__PROBLEM REQUIREMENTS__:
Copy only the lines from the one with "Task: Open the Set Active action dropdown" through the end of the records, exactly as they stand. No pictures belong in the copy.

### SUPPLIED DATA

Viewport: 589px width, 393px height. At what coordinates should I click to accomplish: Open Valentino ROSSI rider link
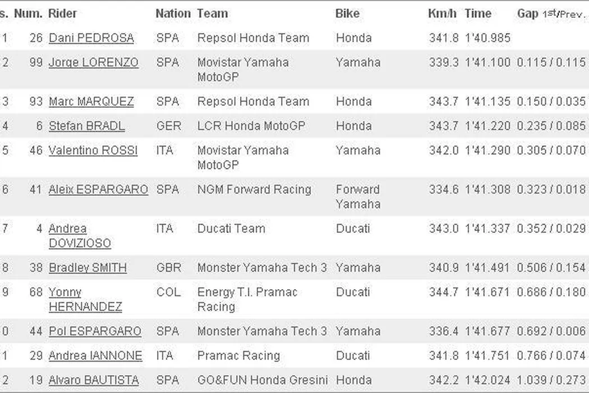pyautogui.click(x=93, y=150)
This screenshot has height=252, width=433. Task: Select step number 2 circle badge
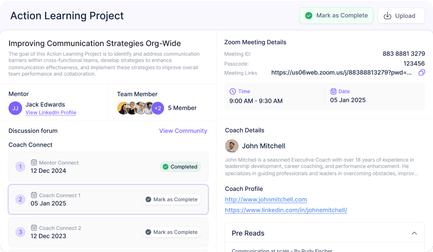(x=20, y=200)
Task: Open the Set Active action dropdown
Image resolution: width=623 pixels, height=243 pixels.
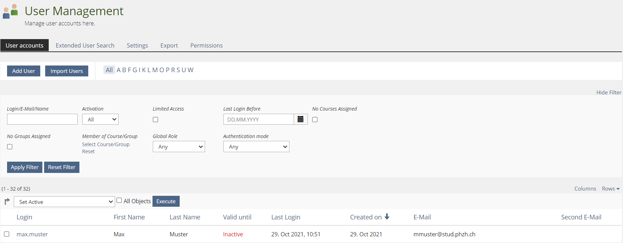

######

__ANSWER BOX__:
Task: Open the Set Active action dropdown
Image resolution: width=623 pixels, height=243 pixels.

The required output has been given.